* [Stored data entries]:

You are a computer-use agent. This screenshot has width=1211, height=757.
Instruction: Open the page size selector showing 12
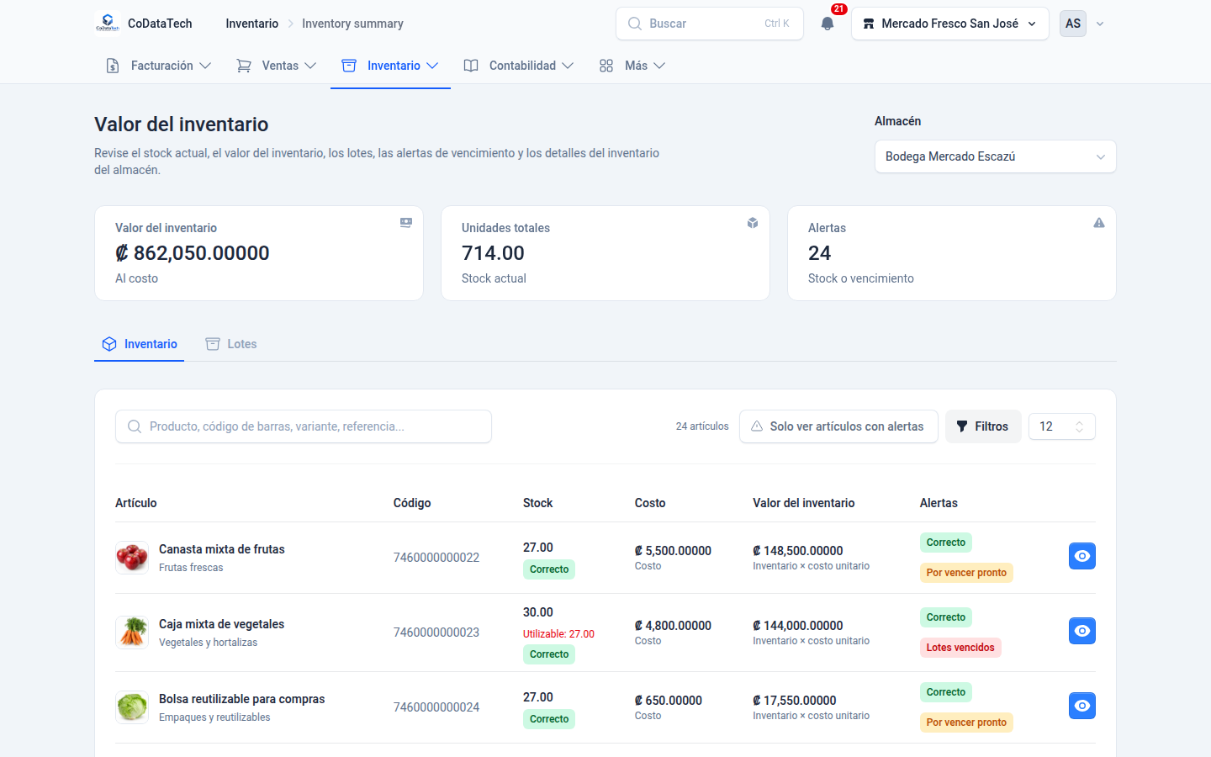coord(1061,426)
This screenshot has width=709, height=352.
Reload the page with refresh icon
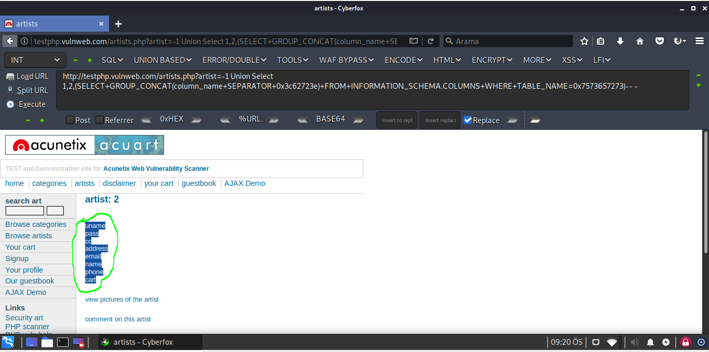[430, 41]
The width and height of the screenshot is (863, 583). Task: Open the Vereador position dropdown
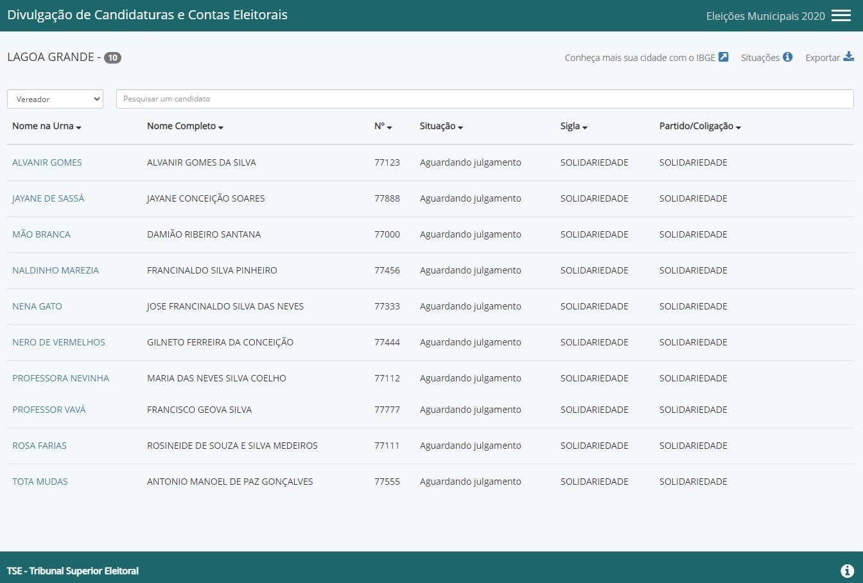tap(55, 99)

* [To do]: Each record above should be copied character for character, with pictures dropped.

* [Reply to the exercise]:
You are a computer-use agent. This screenshot has width=1211, height=757.
Instruction: Open the page size selector showing 12
coord(1061,426)
This screenshot has width=709, height=352.
Reload the page with refresh icon
[430, 41]
The width and height of the screenshot is (863, 583). Task: Open the Vereador position dropdown
tap(55, 99)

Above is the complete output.